Archie Moore‘s kith and kin (2024), an installation currently on view at the Golden Lion–winning Australian Pavilion, has now found ownership with those two institutions. They obtained the work via joint acquisition, meaning that they will share it.
Following the Venice Biennale’s conclusion in November, the piece will head next year to the Queensland Art Gallery | Gallery of Modern Art, where it will remain on view through 2026.
The artwork comprises a set of documents piled above a low reflecting pool. The documents, which are partly redacted, are related to First Nations people who died in custody. On the pavilion’s walls and ceiling, Moore, who is of Kamilaroi and Bigambul descent, has traced his family 65,000-year-long lineage.
Moore previously told ARTnews that the work dealt with the loss of Indigenous history and the pervasiveness of racism. “This work is asking, why is it still happening? Why is there reluctance to do anything about it?” he said.

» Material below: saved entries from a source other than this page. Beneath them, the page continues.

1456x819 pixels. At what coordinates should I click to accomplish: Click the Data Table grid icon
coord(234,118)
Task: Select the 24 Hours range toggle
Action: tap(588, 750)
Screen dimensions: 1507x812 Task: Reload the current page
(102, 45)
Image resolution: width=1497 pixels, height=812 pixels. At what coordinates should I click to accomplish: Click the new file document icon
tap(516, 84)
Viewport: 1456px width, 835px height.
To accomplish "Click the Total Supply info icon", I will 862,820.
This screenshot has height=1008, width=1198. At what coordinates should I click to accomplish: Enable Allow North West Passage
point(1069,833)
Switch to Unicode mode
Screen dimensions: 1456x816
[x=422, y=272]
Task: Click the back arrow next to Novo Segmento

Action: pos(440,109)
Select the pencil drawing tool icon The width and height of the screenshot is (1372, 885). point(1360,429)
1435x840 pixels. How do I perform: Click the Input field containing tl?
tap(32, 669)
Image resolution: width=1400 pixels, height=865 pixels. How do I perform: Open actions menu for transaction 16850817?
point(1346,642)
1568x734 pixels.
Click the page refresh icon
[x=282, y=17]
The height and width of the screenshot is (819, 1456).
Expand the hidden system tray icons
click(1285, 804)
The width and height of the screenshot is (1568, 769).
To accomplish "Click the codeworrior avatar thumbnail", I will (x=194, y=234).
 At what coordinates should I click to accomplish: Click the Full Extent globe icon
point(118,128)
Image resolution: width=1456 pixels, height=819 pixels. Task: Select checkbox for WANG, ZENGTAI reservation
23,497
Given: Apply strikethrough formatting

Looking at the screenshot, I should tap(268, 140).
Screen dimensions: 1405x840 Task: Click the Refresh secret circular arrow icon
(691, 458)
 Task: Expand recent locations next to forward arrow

Chris Saines, director of the Queensland Art Gallery, said in a statement, “Encountering Archie Moore’s kith and kin at the Venice Biennale was a spectacular and moving experience that resonated with the weight of history and ancestry. In its unimaginable endeavour to map a personal genealogy through more than two thousand generations, Moore has summoned up an extraordinary image of human connection through deep time.”
“Archie Moore’s kith and kin is both highly personal and political, and it offers a powerful meditation on humanity’s interconnections stretching back into deep time,” Maria Balshaw, Tate’s director, said in a statement. “Sharing this great work with QAGOMA also reflects the ever-stronger ties between Tate and our fellow art museums in Australia.”